Textabschnitt -
>>
Wie war und ist es für dich als Schwarze Frau in Deutschland groß zu werden? Wie beeinflusst das die Erziehung deines Sohnes?

Eine junge Schwarze Frau in Deutschland muss viel Verständnis gegenüber Menschen der deutschen Kultur aufbringen. Oft kommen unpassende Kommentare, die die Emotionen aufwühlen – hier finde ich es wichtig, erstmal zu filtern. Der Ton, Zusammenhang und die Intention dieser Kommentare leiten die Message am Ende, deshalb versuche ich, mich nicht triggern zu lassen. Das war ein sehr langer Prozess! Wichtig ist hier auch Kommunikation: Dinge ansprechen löst so oft Probleme, bevor sie überhaupt anfangen. All in all würde ich sagen: Ich musste oft zurückstecken und härter für meinen Erfolg arbeiten, weil man als Schwarze Frau eben doch immer in eine unsichtbare Schublade gesteckt wird. Damit das nicht passiert, verbiegt man sich, ohne es zu merken. Es ist mir gelungen, das mit den Jahren abzulegen, und seitdem bin ich viel glücklicher.

Meinem Sohn will ich vor allem mitgeben, dass er das Selbstbewusstsein entwickeln soll, so zu sein, wie er ist, und andere auch sein zu lassen, wie sie sind. Wir sprechen viel über andere Kulturen, ich habe durch meinen Vater ja auch muslimische Wurzeln. Und er wächst mit Eltern auf, die Tattoos haben, unterschiedliche Hautfarben, die nicht dem Mainstream entsprechen. Das wird ihn sicher auch prägen!

Ich musste härter für meinen Erfolg arbeiten, weil man als Schwarze Frau eben doch immer in eine unsichtbare Schublade gesteckt wird.

Dein Style ist bunt und laut, kleidest du dich nach Lust und Laune oder gehst du da mit System ran?
<<
Vorliegendes Material -
>>
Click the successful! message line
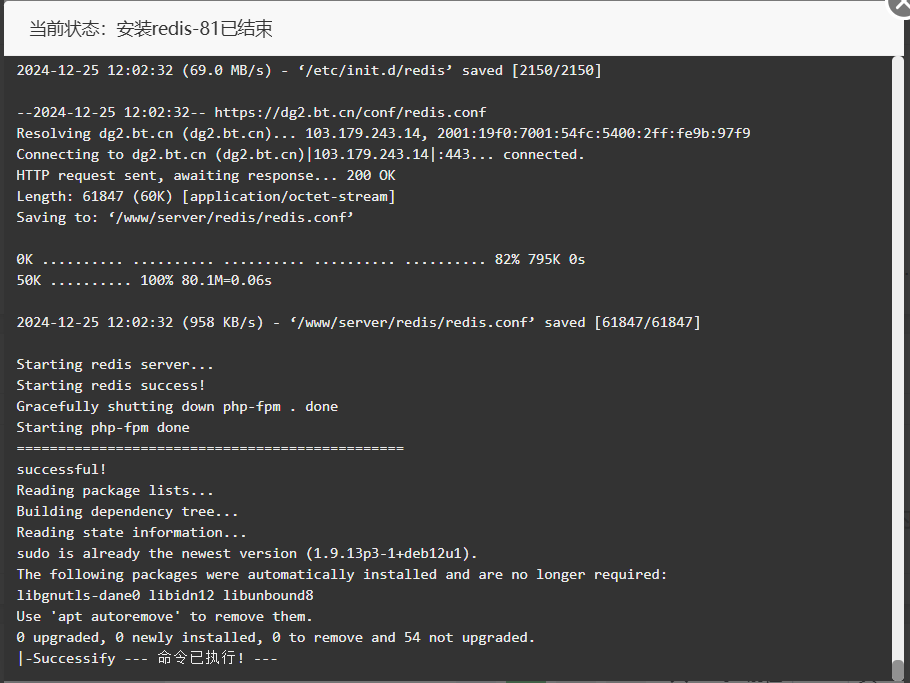(x=62, y=469)
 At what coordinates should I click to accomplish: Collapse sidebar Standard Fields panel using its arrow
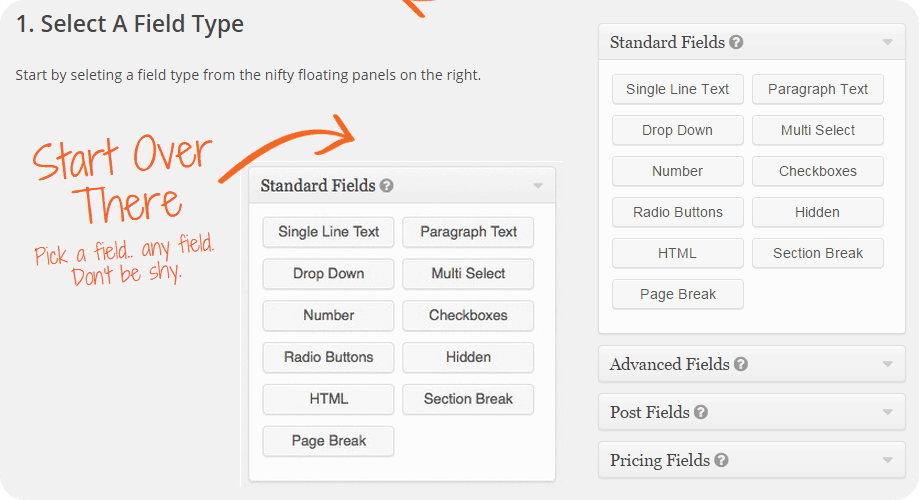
<<
Aufgabenliste -
1. Zitieren Sie aus dem Interview über das Aufwachsen als Schwarze Frau in Deutschland wortgetreu die Stelle zwischen „Eine junge Schwarze“ und „ich viel glücklicher.“, beide eingeschlossen.
2. Führen Sie das Interview über das Aufwachsen als Schwarze Frau in Deutschland im Anschluss an seinen letzten Satz weiter.

Antworten je Aufgabe -
1.
Eine junge Schwarze Frau in Deutschland muss viel Verständnis gegenüber Menschen der deutschen Kultur aufbringen. Oft kommen unpassende Kommentare, die die Emotionen aufwühlen – hier finde ich es wichtig, erstmal zu filtern. Der Ton, Zusammenhang und die Intention dieser Kommentare leiten die Message am Ende, deshalb versuche ich, mich nicht triggern zu lassen. Das war ein sehr langer Prozess! Wichtig ist hier auch Kommunikation: Dinge ansprechen löst so oft Probleme, bevor sie überhaupt anfangen. All in all würde ich sagen: Ich musste oft zurückstecken und härter für meinen Erfolg arbeiten, weil man als Schwarze Frau eben doch immer in eine unsichtbare Schublade gesteckt wird. Damit das nicht passiert, verbiegt man sich, ohne es zu merken. Es ist mir gelungen, das mit den Jahren abzulegen, und seitdem bin ich viel glücklicher.

2.
Das ist ganz unterschiedlich. Meistens kleide ich mich völlig aus dem Bauch heraus. Das sind auch die Tage, an denen ich mich am wohlsten fühle. An anderen Tagen lege ich mir was raus. Gerade wenn es um mich herum stressig ist, weil ich zum Beispiel einen Job habe, gibt mir das auch Sicherheit. Aber generell passiert hier schon viel nach Gefühl. Ich gehe da sehr intuitiv ran. Mode und Styling, mit Looks experimentieren, das macht mir einfach so viel Freude.

War das schon immer so?

Nein. Ich habe Mode schon immer geliebt, aber tatsächlich hat meine Mutter mir viele Jahre lang ans Herz gelegt, mich weniger auffällig zu kleiden und meine Haare auch möglichst „normal“ zu stylen. Ich beobachte das oft bei Migrant*innen, es soll natürlich zum Schutz der Kinder sein, die ja ohnehin schon so „auffallen“. Mich hat das aber sehr eingeengt und kaum war ich volljährig, habe ich damit begonnen, mich nicht mehr an die Regeln zu halten. Heute hat auch meine Mutter eingesehen, dass mein Look eben zu mir gehört und dass er ja auch auf eine Art und Weise mein Unique Selling Point ist.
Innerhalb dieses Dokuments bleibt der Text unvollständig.